Gentamicin: Gentamicin sulfate is an aminoglycoside antibiotic active against a wide variety of pathogenic gram-negative and gram-positive bacteria. In vitro tests have determined that gentamicin is bactericidal and acts by inhibiting normal protein synthesis in susceptible microorganisms. Specifically, gentamicin is active against the following organisms commonly isolated from canine ears: Staphylococcus aureus, other Staphylococcus spp., Pseudomonas aeruginosa, Proteus spp., and Escherichia coli.
Betamethasone: Betamethasone valerate is a synthetic adrenocorticoid for dermatologic use. Betamethasone, an analog of prednisolone, has a high degree of corticosteroid activity and a slight degree of mineralocorticosteroid activity. Betamethasone valerate, the 17-valerate ester of betamethasone, has been shown to provide anti-inflammatory and anti-pruritic activity in the topical management of corticosteroid-responsive otitis externa. Topical corticosteroids can be absorbed from normal, intact skin. Inflammation can increase percutaneous absorption. Once absorbed through the skin, topical corticosteroids are handled through pharmacokinetic pathways similar to systemically administered corticosteroids.
Clotrimazole: Clotrimazole is a broad-spectrum antifungal agent that is used for the treatment of dermal infections caused by various species of pathogenic dermatophytes and yeasts. The primary action of clotrimazole is against dividing and growing organisms.
In vitro, clotrimazole exhibits fungistatic and fungicidal activity against isolates of Trichophyton rubrum, Trichophyton mentagrophytes, Epidermophyton floccosum, Microsporum canis, Candida spp. and Malassezia pachydermatis [Pityrosporum canis]. Resistance to clotrimazole is very rare among the fungi that cause superficial mycoses. In an induced otitis externa infected with Malassezia pachydermatis, 1% clotrimazole in the gentamicin-betamethasone-clotrimazole ointment vehicle was effective both microbiologically and clinically in terms of reduction of exudate odor and swelling.

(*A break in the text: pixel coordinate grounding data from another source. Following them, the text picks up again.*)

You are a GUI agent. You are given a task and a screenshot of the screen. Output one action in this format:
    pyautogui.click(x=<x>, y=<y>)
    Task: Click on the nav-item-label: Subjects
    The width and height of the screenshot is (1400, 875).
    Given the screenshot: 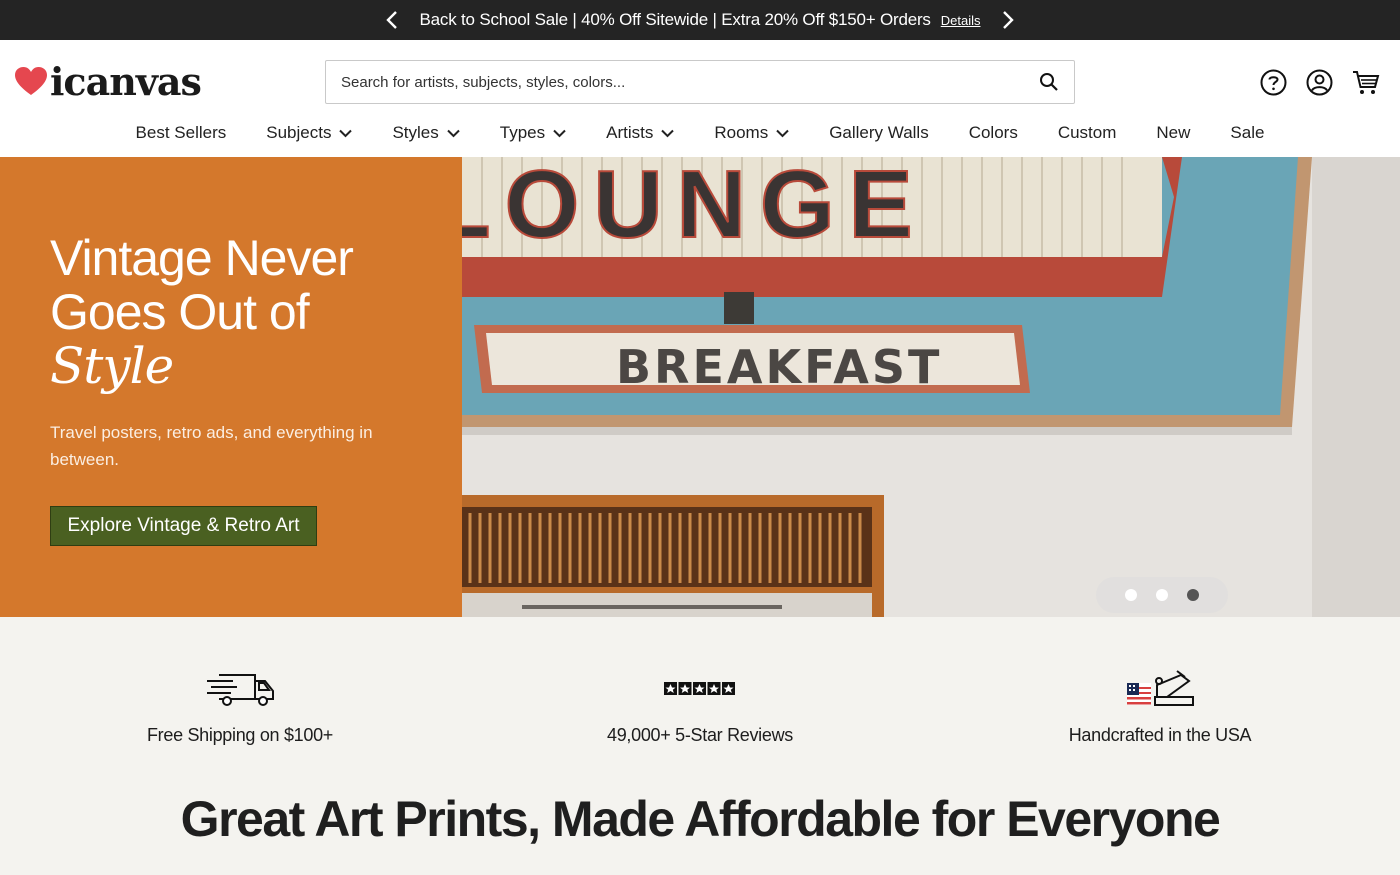 What is the action you would take?
    pyautogui.click(x=299, y=132)
    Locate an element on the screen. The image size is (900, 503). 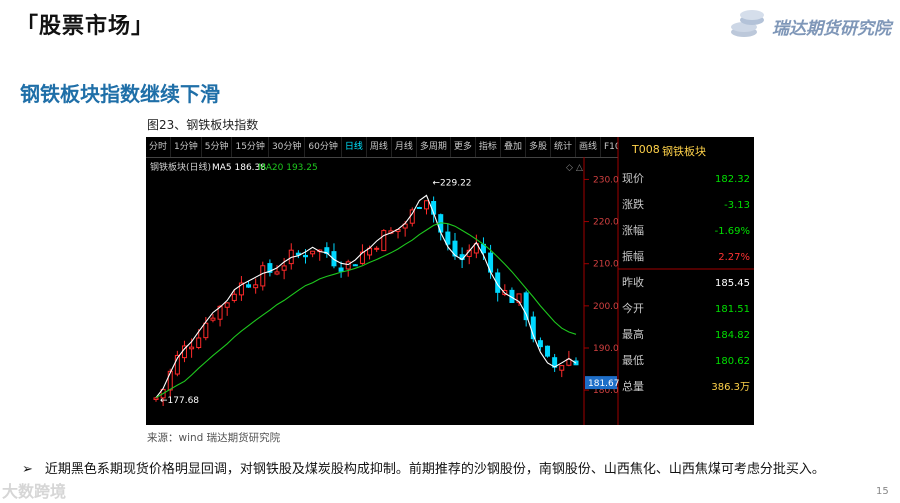
up-triangle-icon: △ is located at coordinates (580, 168).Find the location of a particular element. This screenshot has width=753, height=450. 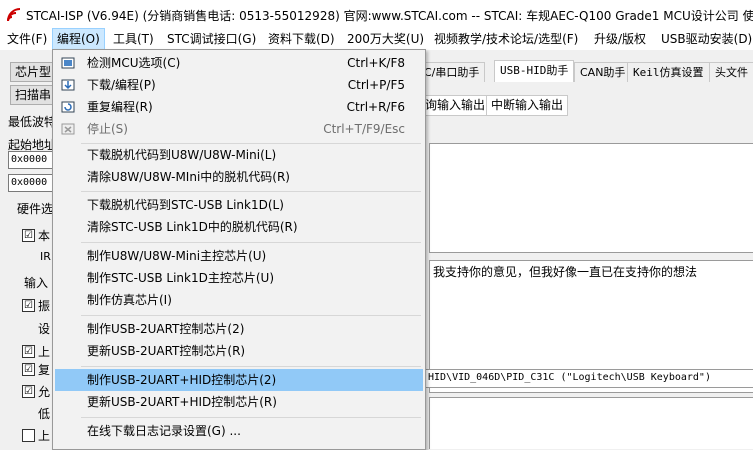

detect-icon is located at coordinates (68, 63).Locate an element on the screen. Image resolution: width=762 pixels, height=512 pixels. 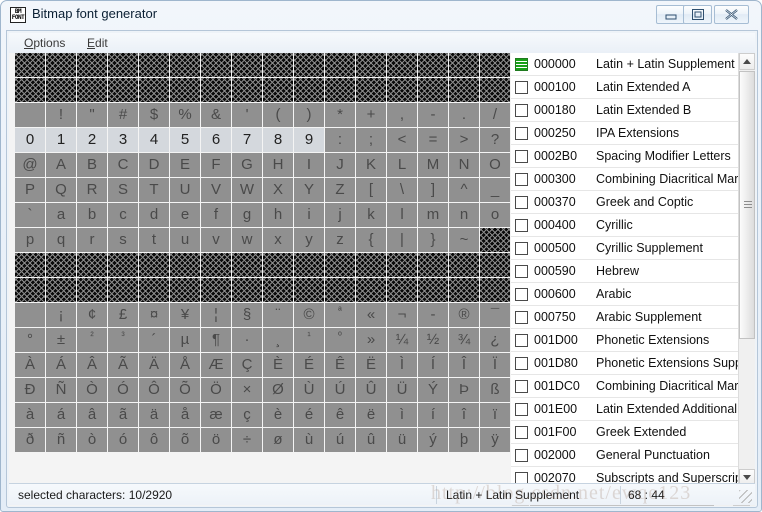
character-cell: È is located at coordinates (278, 365).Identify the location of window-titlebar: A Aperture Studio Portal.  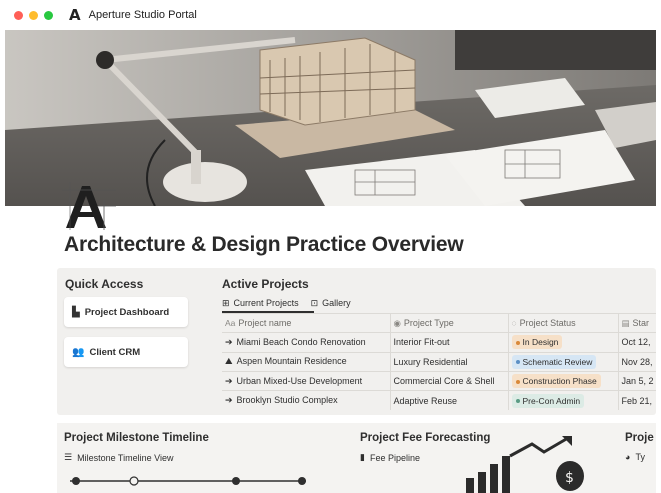
(330, 15).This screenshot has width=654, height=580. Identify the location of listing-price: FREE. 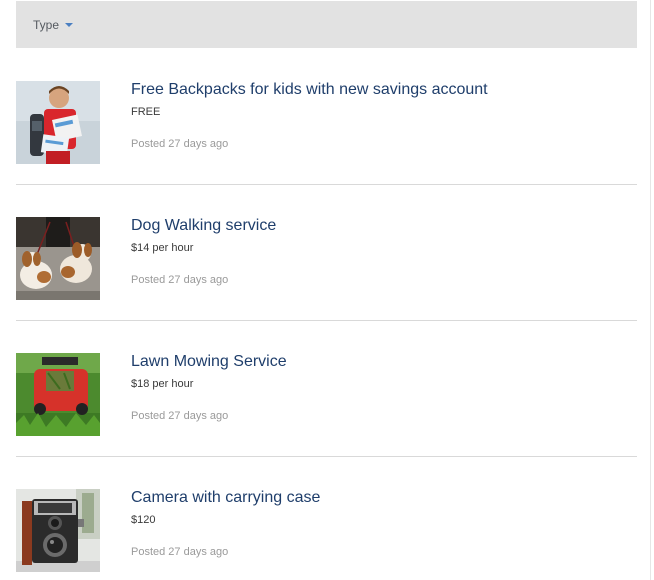
(146, 112).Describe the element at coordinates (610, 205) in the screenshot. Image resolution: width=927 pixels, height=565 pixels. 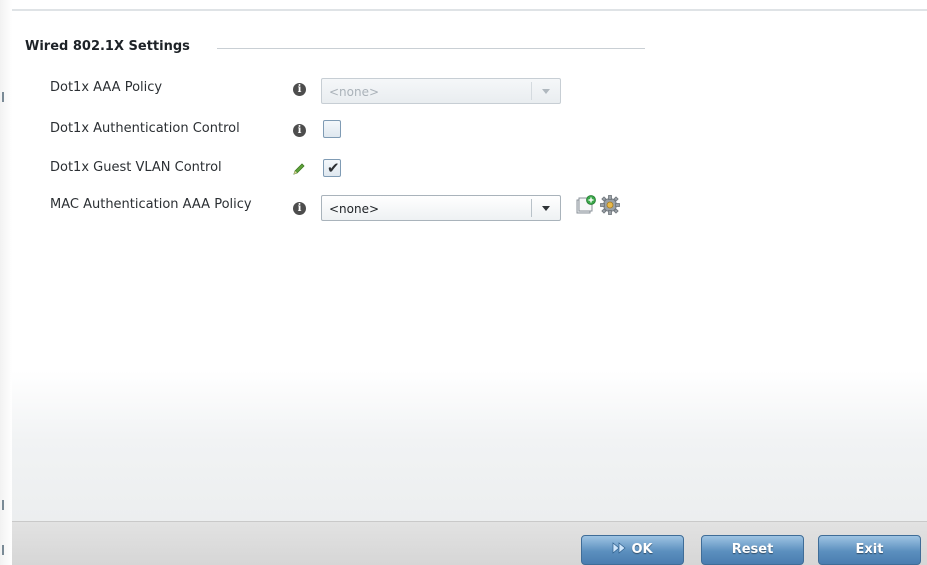
I see `gear-icon` at that location.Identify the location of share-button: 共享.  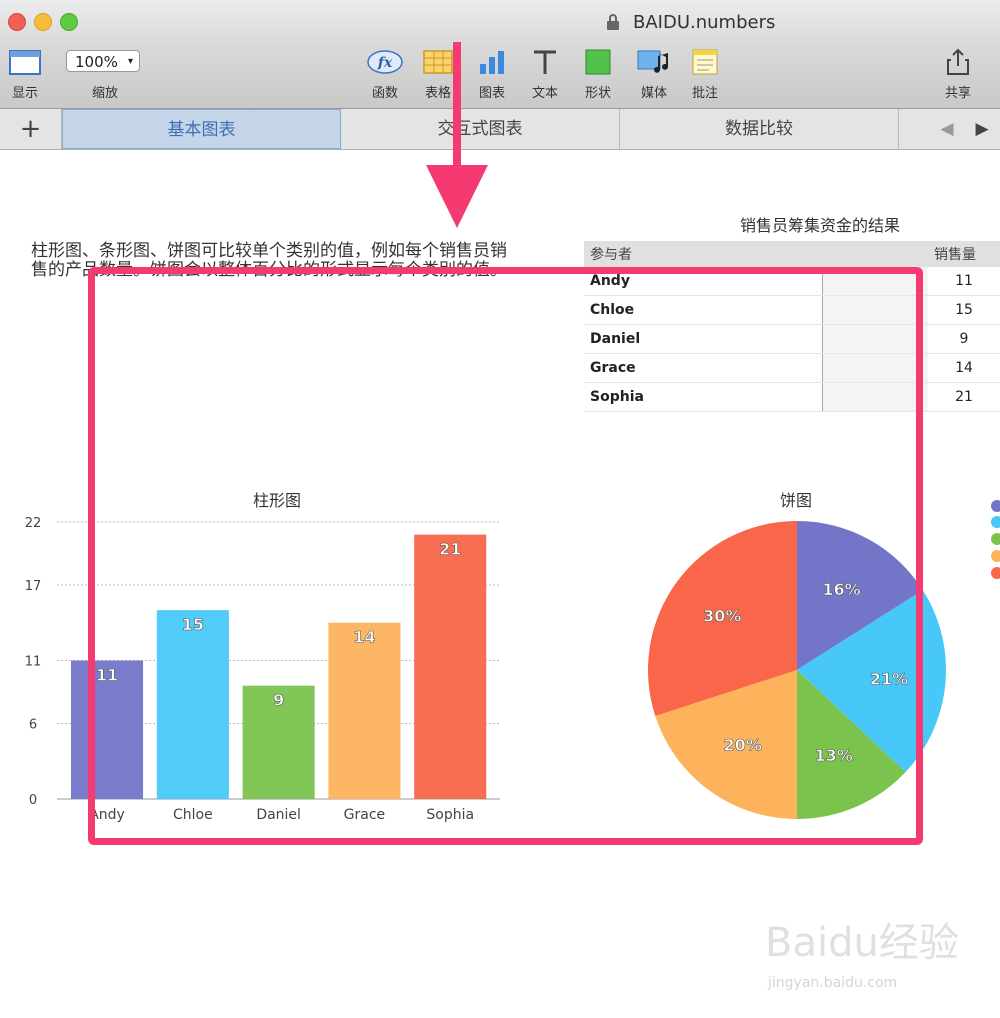
(958, 74).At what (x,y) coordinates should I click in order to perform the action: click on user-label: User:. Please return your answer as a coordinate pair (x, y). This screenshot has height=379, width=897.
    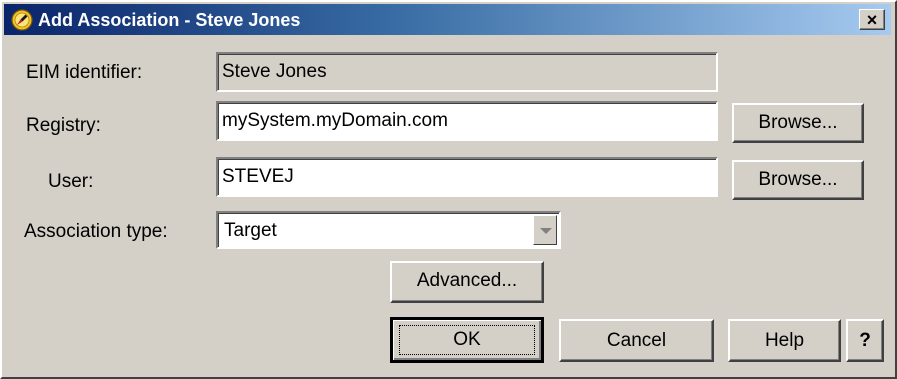
    Looking at the image, I should click on (71, 182).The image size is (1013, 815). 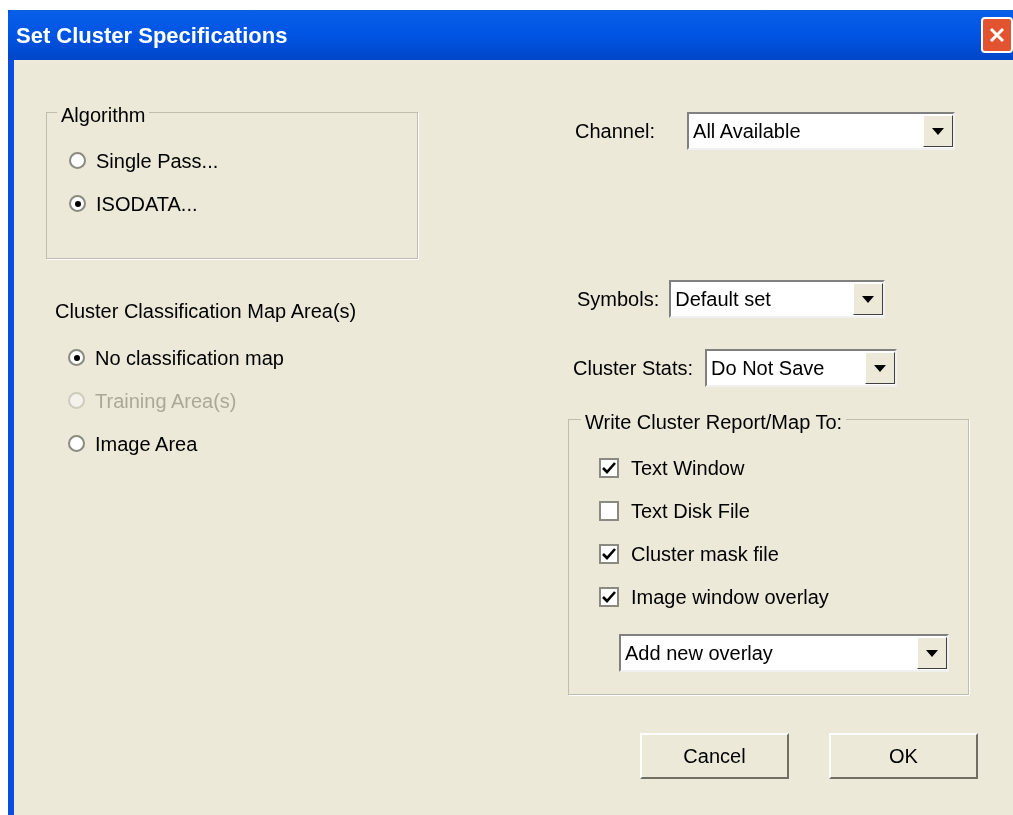 I want to click on close-button, so click(x=997, y=35).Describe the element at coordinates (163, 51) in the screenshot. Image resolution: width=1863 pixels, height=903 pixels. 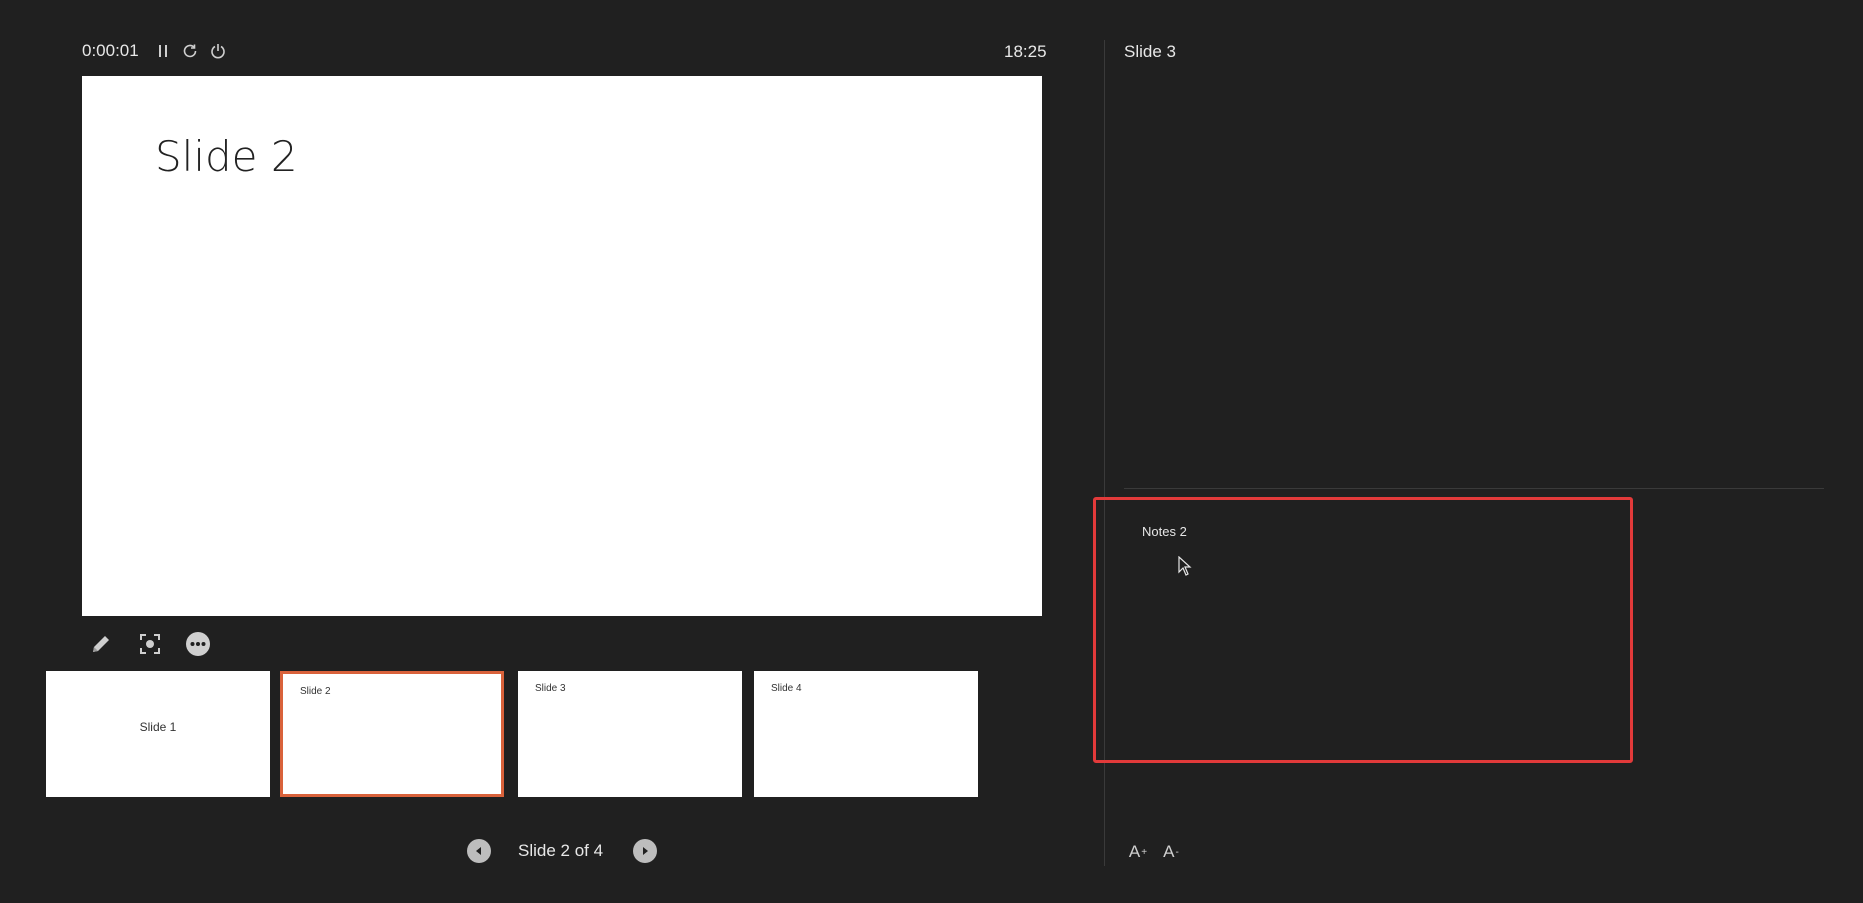
I see `pause-icon` at that location.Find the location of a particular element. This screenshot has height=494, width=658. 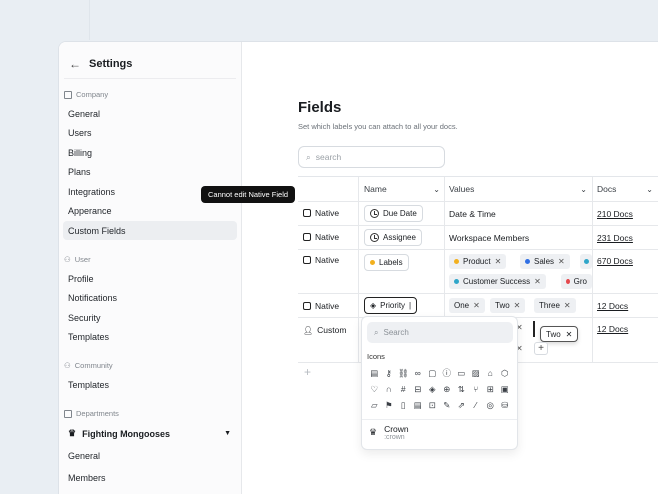

folder-open-icon: ▱ is located at coordinates (374, 405).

In studies of the mechanism of action, the minimum fungicidal concentration of clotrimazole caused leakage of intracellular phosphorus compounds into the ambient medium with concomitant breakdown of cellular nucleic acids and accelerated potassium efflux. These events began rapidly and extensively after addition of the drug. Clotrimazole is very poorly absorbed following dermal application.
Gentamicin-Betamethasone-Clotrimazole: By virtue of its three active ingredients, Otibiotic Ointment [gentamicin-betamethasone-clotrimazole] has antibacterial, anti-inflammatory, and antifungal activity. In component efficacy studies, the compatibility and additive effect of each of the components were demonstrated. In clinical field trials, gentamicin-betamethasone-clotrimazole was effective in the treatment of otitis externa associated with bacteria and Malassezia pachydermatis. Otibiotic Ointment [gentamicin sulfate USP, betamethasone valerate, USP and clotrimazole, USP ointment] reduced discomfort, redness, swelling, exudate, and odor, and exerted a strong antimicrobial effect.
Gentamicin: While aminoglycosides are absorbed poorly from skin, intoxication may occur when aminoglycosides are applied topically for prolonged periods of time to large wounds, burns, or any denuded skin, particularly if there is renal insufficiency. All aminoglycosides have the potential to produce reversible and irreversible vestibular, cochlear, and renal toxicity.
Betamethasone: Side effects such as SAP and SGPT enzyme elevations, weight loss, anorexia, polydipsia, and polyuria have occurred following the use of parenteral or systemic synthetic corticosteroids in dogs. Vomiting and diarrhea [occasionally bloody] have been observed in dogs and cats.
Cushing's syndrome in dogs has been reported in association with prolonged or repeated steroid therapy.
Clotrimazole: The following have been reported occasionally in humans in connection with the use of clotrimazole: erythema, stinging, blistering, peeling, edema, pruritus, urticaria, and general irritation of the skin not present before therapy.